A young father accused of murder has described the moments when he says two masked knifemen burst into a house searching for drugs and money before stabbing his friend.

Jamie Armstrong photo
Jamie Armstrong

Related: Stabbing victim tried to hold door closed against attacker, Carlisle court told

Jamie Armstrong, 21, gave the account as he testified for the first time in his trial at Carlisle Crown Court.

The defendant, of Warwick Road, Carlisle, denies murdering 23-year-old bar worker Luke Hollingsworth at his home in Etterby Lea Road, Stanwix, last July.

He claims the victim’s fatal wounds were inflicted by two raiders who attacked them both.

Questioned by his defence barrister, Michael Hayton QC, Armstrong said they first became aware of the men – both bigger than him, one wearing a hoodie, the other a balaclava and each wearing gloves – when they barged through a conservatory door.

“They just said, ‘Where’s the money, where’s the drugs at?’” recalled Armstrong, who said he had froze, and stood there, saying nothing.
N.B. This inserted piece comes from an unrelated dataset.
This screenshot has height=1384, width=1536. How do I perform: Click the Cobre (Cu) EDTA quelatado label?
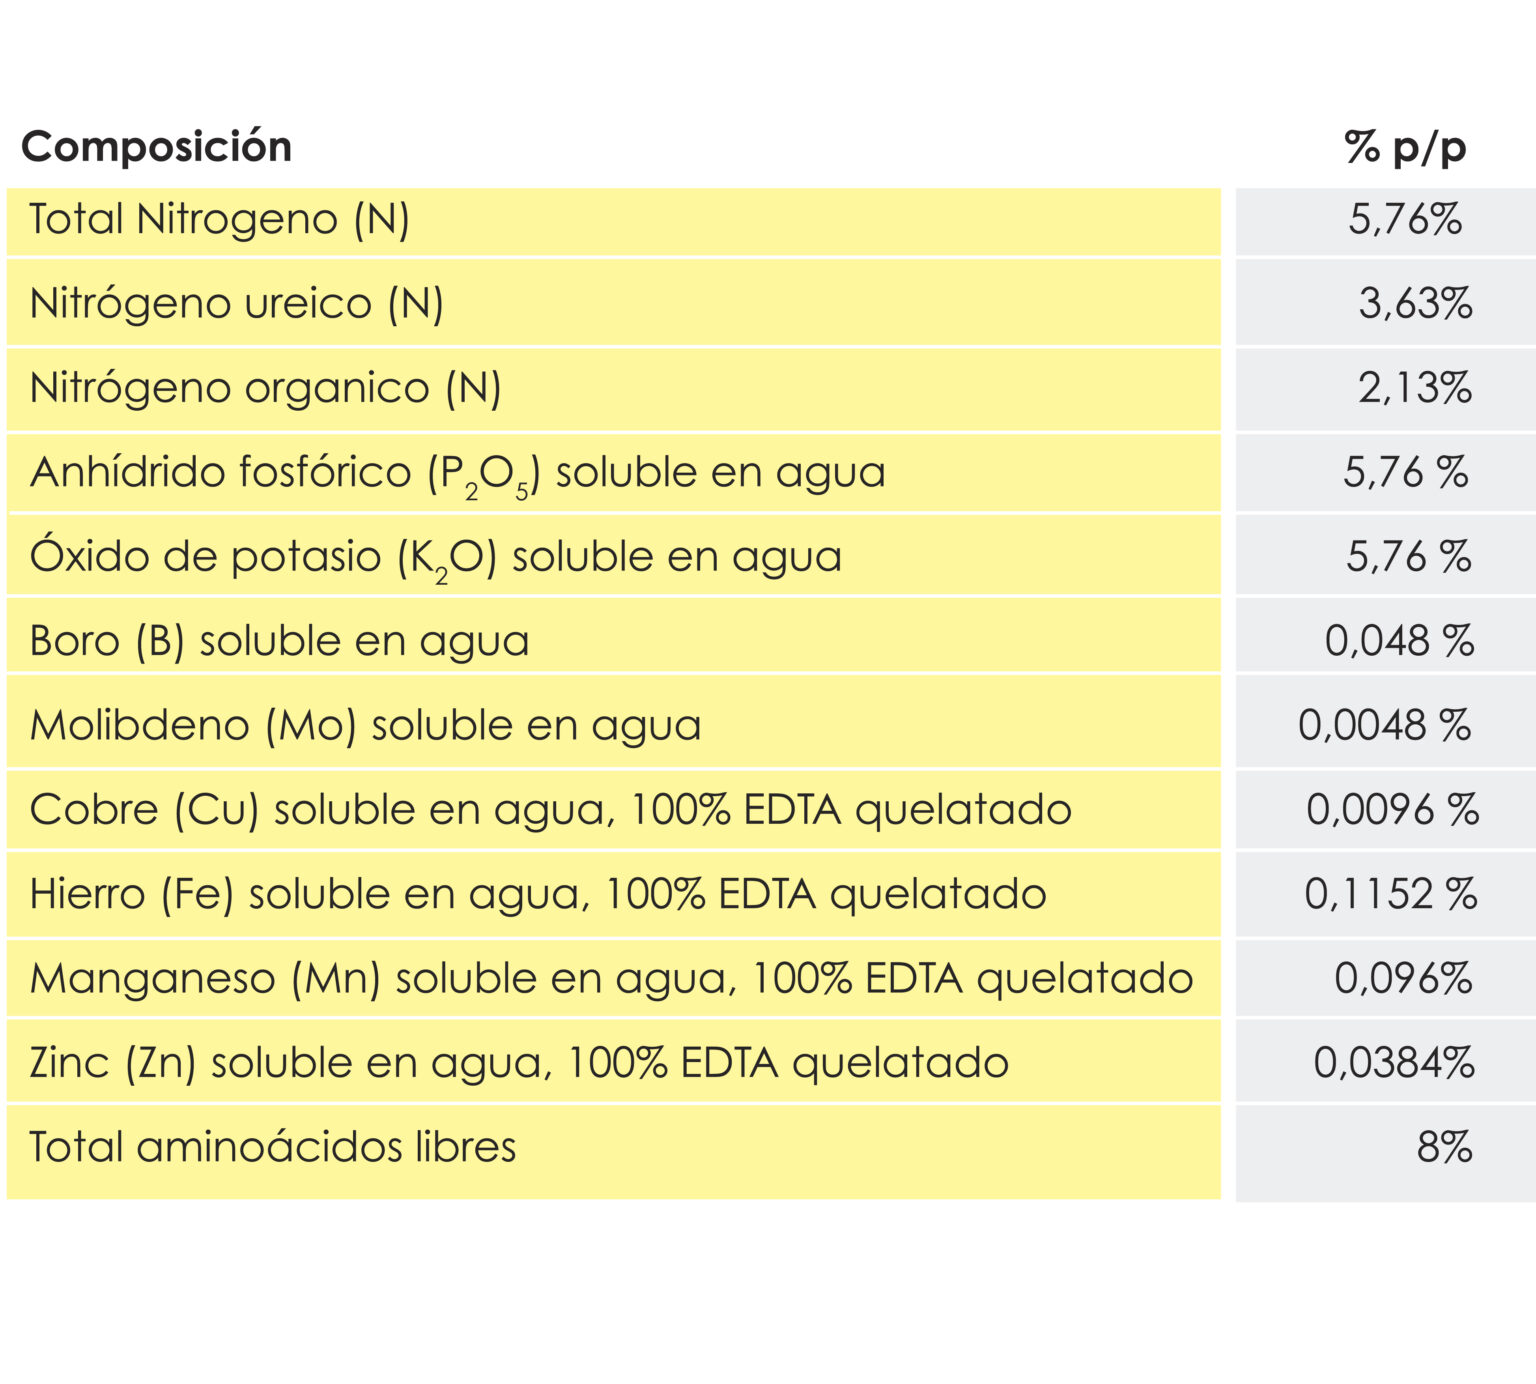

They denied any knowledge of drugs and money.

He then described how he and Mr Hollingsworth were marched upstairs by the two men, who brandished knives, each with 5ins blades. They searched the bedrooms but found nothing.

On the landing, after the defendant made a sarcastic remark to one of the two men, the stranger twice tried to slash Armstrong’s face, injuring both his hands as he raised them in self-defence.

Armstrong ran downstairs but one of the knifemen followed him and ordered him to lock the kitchen door, which he eventually managed to do, despite his left hand being so badly cut that it was by now “hanging off”, he said.

The other man came back downstairs with Mr Hollingsworth. In a kitchen drawer one of the intruders found a bundle of cash.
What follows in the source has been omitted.